750,000 join campaign – thanks to MoS and Jamie
A PETITION calling on the Government to protect British food standards from inferior foreign imports such as chlorinated chicken was last night nearing 750,000 signatures.
This newspaper’s rallying cry to keep controversial US food products off our supermarket shelves has turbo-charged the response to the National Farmers’ Union plea.
More than 600,000 have signed it since celebrity chef Jamie Oliver threw his support behind The Mail on Sunday’s Save Our Family Farms campaign last week.
Our crusade to safeguard Britain’s world-leading food standards has also received the backing of former farming ministers Sir Nicholas Soames and Theresa Villiers.
Minette Batters, President of t he National Farmers’ Union, last night said: ‘The numbers of people signing the petition since The Mail on Sunday launched its campaign has been astonishing.
‘After Jamie Oliver wrote his article last weekend, the numbers went through the roof. I think we are well on the way to having a million people before the end of the month.
‘That will send a very strong signal to the Government about the strength of public feeling about food safety and security.’
Ministers have pledged not to undermine animal welfare, environmental and food standards with low-quality imports in any deal with US negotiators.

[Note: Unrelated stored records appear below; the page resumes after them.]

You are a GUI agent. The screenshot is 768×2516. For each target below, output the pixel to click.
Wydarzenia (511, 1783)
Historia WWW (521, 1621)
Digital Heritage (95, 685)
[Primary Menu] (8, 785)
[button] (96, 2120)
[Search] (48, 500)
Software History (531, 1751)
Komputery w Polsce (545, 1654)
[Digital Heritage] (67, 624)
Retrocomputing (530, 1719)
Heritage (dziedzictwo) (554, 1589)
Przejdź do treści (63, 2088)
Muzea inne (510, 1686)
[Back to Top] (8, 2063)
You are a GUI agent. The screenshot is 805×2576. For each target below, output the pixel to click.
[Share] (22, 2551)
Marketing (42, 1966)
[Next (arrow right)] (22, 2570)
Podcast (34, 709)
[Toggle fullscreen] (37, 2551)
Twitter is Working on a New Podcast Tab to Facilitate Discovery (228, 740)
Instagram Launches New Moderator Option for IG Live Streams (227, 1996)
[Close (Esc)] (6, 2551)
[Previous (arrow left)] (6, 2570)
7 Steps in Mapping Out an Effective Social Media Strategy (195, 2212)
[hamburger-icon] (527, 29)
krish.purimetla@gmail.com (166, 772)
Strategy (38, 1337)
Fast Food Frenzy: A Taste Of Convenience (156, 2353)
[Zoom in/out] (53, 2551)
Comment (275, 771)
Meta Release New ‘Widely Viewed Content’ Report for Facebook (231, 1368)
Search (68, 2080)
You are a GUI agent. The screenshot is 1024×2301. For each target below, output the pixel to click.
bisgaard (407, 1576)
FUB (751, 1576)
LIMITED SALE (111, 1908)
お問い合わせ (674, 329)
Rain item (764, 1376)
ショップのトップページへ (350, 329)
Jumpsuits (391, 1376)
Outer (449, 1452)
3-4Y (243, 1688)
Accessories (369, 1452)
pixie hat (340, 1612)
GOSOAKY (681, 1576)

However, farmers and environmental campaigners were furious last month when a bid to enshrine the promise in law was defeated – not least because Environment Secretary George Eustice has previously described animal welfare laws in the US as ‘woefully deficient’.
Up to one million chickens are crammed together in vast hanger-like facilities on some farms. On others, tens of thousands of cows are housed in grassless outdoor pens. Most US states still allow pregnant pigs to be housed in metal ‘sow stalls’ and slaughtered chickens are sometimes washed in chlorine due to the number of bugs on American poultry farms.
US cattle farmers can also use steroid hormones to speed growth by up to 20 per cent – a practice banned across the EU since 1989. One of the drugs routinely used, 17 beta oestradiol, is a known cause of cancer in humans.
The petition calls on the Government to ‘ensure that all food eaten in the UK – whether in our homes, schools, hospitals, restaurants or from shops – is produced in a way that matches the high standards of production expected of UK farmers.’